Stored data
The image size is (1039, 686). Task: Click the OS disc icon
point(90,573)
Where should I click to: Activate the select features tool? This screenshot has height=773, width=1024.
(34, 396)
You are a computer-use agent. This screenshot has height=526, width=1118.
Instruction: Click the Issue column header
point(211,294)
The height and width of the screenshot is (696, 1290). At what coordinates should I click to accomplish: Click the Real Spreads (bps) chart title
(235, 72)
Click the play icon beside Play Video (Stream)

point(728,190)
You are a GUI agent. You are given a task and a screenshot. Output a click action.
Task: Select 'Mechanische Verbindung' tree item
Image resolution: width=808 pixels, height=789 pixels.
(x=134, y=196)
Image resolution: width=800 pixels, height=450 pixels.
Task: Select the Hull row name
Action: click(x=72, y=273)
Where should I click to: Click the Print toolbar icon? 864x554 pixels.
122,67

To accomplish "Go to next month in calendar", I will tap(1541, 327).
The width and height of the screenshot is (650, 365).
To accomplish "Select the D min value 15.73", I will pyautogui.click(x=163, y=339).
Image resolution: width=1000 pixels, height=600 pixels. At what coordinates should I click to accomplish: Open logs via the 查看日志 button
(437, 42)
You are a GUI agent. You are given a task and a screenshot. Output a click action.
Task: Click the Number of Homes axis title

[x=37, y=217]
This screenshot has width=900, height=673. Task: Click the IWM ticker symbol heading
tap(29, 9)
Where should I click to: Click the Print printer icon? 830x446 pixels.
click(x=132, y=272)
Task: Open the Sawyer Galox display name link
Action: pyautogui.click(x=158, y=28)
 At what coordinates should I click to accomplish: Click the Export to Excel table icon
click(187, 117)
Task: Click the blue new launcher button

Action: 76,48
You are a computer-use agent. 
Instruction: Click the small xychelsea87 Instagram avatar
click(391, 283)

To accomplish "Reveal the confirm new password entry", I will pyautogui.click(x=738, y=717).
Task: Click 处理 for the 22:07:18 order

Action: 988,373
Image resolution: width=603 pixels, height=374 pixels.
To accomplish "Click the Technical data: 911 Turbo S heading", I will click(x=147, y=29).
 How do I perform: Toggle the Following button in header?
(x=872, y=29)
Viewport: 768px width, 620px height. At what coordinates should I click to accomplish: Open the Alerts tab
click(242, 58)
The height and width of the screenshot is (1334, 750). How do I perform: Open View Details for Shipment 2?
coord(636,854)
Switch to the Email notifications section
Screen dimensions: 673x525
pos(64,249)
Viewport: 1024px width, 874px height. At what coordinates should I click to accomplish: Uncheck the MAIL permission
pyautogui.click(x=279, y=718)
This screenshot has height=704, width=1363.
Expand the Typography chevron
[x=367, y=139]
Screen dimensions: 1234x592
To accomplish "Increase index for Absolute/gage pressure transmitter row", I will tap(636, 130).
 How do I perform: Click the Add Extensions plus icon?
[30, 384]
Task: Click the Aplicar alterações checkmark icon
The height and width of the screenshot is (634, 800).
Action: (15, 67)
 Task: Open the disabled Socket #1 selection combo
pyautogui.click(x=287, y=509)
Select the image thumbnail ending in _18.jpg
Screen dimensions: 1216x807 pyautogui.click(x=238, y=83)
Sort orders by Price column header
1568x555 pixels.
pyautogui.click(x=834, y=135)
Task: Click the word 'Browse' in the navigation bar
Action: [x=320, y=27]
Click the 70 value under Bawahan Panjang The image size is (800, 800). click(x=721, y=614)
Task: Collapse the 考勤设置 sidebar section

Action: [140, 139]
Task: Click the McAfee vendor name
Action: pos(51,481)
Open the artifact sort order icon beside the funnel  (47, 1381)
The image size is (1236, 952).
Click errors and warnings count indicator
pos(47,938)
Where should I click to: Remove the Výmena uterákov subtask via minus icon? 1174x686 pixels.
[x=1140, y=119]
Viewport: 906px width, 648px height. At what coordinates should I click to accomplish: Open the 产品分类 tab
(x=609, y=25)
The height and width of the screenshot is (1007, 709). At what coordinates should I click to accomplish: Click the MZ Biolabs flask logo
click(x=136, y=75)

[WORK TO BE COMPLETED]
Return every line above that contains the word "agent".

[TASK OUTPUT]
You are a computer-use agent. This screenshot has height=526, width=1118.
You are a GUI agent. You are given a task and a screenshot. Output a click action.
You are a GUI agent. You are given a task and a screenshot. Output a click action.
You are a computer-use agent. 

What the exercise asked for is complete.